Thank you, Jon G., for the great question.
Hello John,
I’m a long-term Dent reader and just started reading your FAST newsletter. Harry has been discussing an impending crash. For example, in his latest rant today, he thinks we are at a peak bubble for the overall world market. What's
your plan with FAST when the market corrects, as Harry believes?
Thank you, sir,
Jon G.
I expanded my role when Rodney stepped away to continue his health battle. What I offer through Dent are the best models I have, and I have consolidated everything into the very best I have to offer.
No fluff. Or, as I like to say, "No hype. Just returns."
Even great models with real-time track records will have periods of poor performance. The two stock-picking models are F.A.S.T. Profits and Microcap Millions.
Both have outperformed and with less market risk. However, it's not a straight line!
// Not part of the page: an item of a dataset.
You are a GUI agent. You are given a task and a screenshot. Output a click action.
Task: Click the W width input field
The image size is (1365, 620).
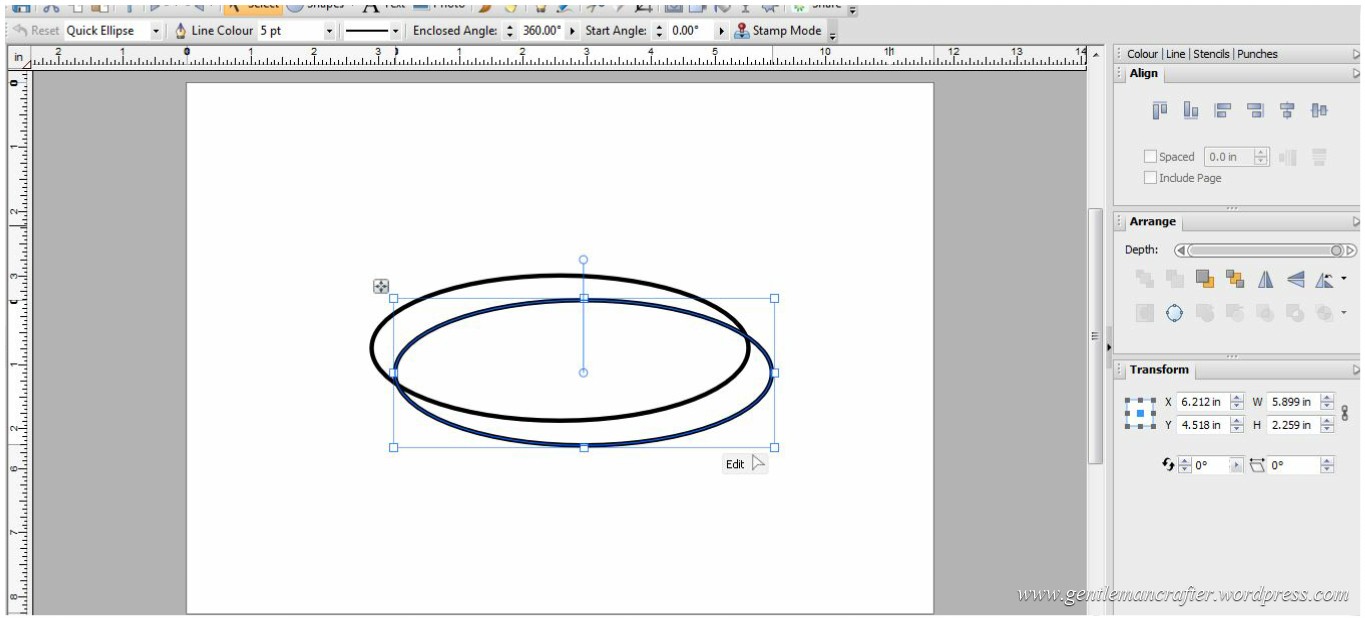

Microcap Millions had a 25% drawdown earlier this year and has since been on a tear.
If you want this:
Then, you need to be able to withstand some drops. Sometimes, scary drops!
Microcap Millions has a current position up 313%, another is up 108%, and another is up 116%. To get those returns, you need to stick with the system.
You do that by sizing the positions so you don't lose sleep over the ups and downs. You don't get angry and take it out on your dog. You simply just exploit the edge.
If you own stocks long enough—especially indexes—you're going to have 50% drawdowns. It sounds great on paper that people periodically buy index funds and then go away and do something else.
Except they don't actually do that. We know the average investor pulled their money from the market at the exact low in 2009 when it bottomed out. This happens repeatedly.
If you periodically invest in index funds and let it be, you’ll gravitate to the top 1% simply because almost no one else is doing it.
So, Microcap Millions and F.A.S.T. Profits' strategies are long only (although the FAST model itself is a powerful short-selling tool). Over time, they've done well. But if the market crashes, there will likely be some pain in the short term, at least.
However, these strategies exploit an edge. The stocks are just the means to exploit that edge. Don't think of it as owning companies. We could just as easily be playing Black Jack or betting on sports.
I had no interest in doing those two things, so I created stock models instead.
I started my own company in 2010 and delivered my FAST model to several clients.
FAST looks like this:
Then there’s the third model. I call it The Risk-O-Meter.
That is how I deal with what Harry is talking about.
The Risk-O-Meter (and the actual portfolio called The Simple Retirement System)measures risk in a way that I devised to help me better understand how to allocate capital in my taxable and tax-deferred accounts.
I measure the market trend. There's nothing unique here. You can test trend-following systems back to 1792 and see how they've done. Over 200 years!
I want to know the market's trend, as it's important.
I’ve provided simple systems before free of charge that spank the market with less risk by following the trend.
I then do that a bit differently: I build indicators that create their own trend and then invest either in stocks or defensively based on that trend.
For example, I created my own sentiment/volatility indicator. I analyze the trend for that indicator independent of the market. If that trend is positive, I invest in stocks. If it's trending down, I invest in something defensive.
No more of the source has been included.